Table 1. Normal speckle derived strain values for left atrial phases (22)
Systolic reservoir phase strain (<23%) is more sensitive and specific for diagnosis of diastolic dysfunction compared to left atrial volume index or commonly used E/E' ratio (23, 24).
Figure 2: a) How to calculate GLS b) A GLS measurement: An example from apical 4- chamber view (10)
GLS – global longitudinal strain
Figure 3. LA strain example (modified from reference 21)

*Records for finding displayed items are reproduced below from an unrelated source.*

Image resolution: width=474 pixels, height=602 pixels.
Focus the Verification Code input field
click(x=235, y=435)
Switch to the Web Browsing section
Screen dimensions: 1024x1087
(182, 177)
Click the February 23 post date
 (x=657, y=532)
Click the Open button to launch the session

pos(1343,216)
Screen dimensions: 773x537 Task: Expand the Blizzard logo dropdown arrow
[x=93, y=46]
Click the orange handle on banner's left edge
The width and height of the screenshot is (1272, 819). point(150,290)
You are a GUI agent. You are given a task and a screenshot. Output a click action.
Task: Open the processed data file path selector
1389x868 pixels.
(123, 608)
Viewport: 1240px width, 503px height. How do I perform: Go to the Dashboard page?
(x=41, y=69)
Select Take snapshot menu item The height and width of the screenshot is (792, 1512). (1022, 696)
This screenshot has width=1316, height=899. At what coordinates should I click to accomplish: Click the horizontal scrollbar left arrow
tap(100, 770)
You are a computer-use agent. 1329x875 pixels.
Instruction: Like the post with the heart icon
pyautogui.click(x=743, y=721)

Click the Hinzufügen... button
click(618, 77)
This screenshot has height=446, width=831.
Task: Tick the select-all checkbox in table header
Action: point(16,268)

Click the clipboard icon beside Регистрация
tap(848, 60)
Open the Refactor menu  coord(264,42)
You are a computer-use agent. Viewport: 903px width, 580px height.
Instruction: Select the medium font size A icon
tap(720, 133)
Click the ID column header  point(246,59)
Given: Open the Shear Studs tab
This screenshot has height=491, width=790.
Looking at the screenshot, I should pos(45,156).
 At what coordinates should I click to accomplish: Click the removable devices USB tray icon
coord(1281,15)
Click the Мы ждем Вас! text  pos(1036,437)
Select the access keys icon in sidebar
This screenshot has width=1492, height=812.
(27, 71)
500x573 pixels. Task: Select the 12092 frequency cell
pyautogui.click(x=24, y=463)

LA – left atrial, PALS- peak atrial longitudinal strain
Early changes as reflected by reduced strain has been found in hypertensive, diabetic , chronic kidney disease patients with normal left atrial volumes (25, 26). Patients with valvular heart disease also have diminished left atrial strain values. Severe mitral regurgitation patients with left atrial systolic strain less than or equal to 24% have worse survival regardless of symptom status (27). Similarly a decreased left atrial strain value in a patient with mitral or aortic stenosis is associated with worse cardiovascular outcomes and more frequent incident AF development (28, 29).
Cardiac flow measurements
Doppler echocardiography detects unidirectional intracardiac flow velocities while it passes through a cardiac chamber or a valve. Recent technological innovations in imaging modalities have made it possible to assess multidirectional intracardiac blood flow in vivo.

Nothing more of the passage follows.